We never published it, I used the background piece as Daily Content, and I sort of forgot about it. The scenarios used the U.S. Marine pieces from our old Guadalcanal game, but when Guadalcanal fell out of print, that ended any thoughts of fighting amidst the fjords and volcanoes. Until my assistant asked if she could toss out the cartons of Guadalcanal Marine pieces. She likes reducing clutter.
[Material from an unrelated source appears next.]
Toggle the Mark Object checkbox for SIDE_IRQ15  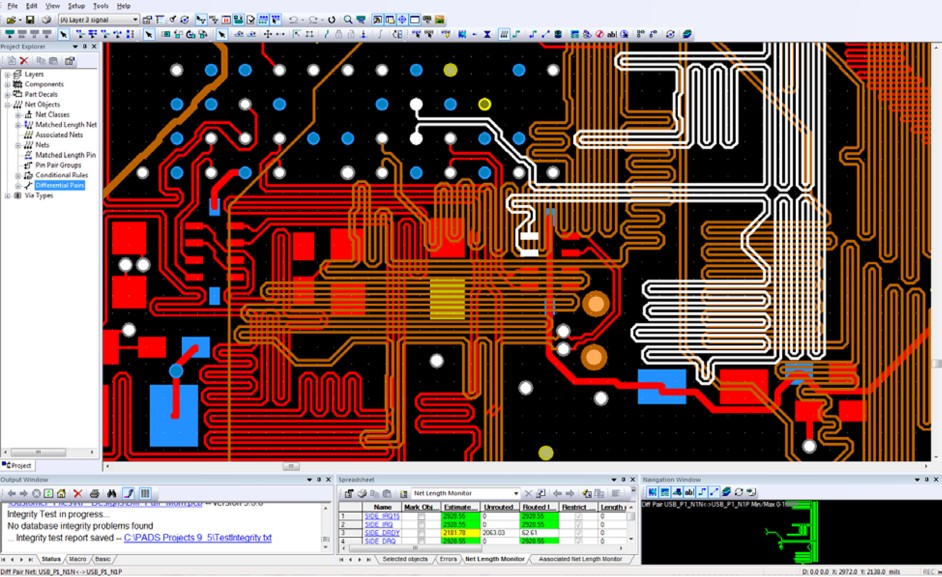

I don’t like throwing out perfectly good pieces, but neither did I have any plans to use them. I could write a full-sized book about the U.S. Marines in Iceland, and the hard-core Panzer Grenadier players would love it: Marines fighting Germans, in unusual terrain. Very few outside the hard core would want it. Finally it sank in that since the pieces teetered on the edge of dumpsterization, they had a value of zero, and it would cost us little or nothing to give them away. That meant that I could use them in a Golden Journal, and give them to the people who would appreciate such a weird scenario set.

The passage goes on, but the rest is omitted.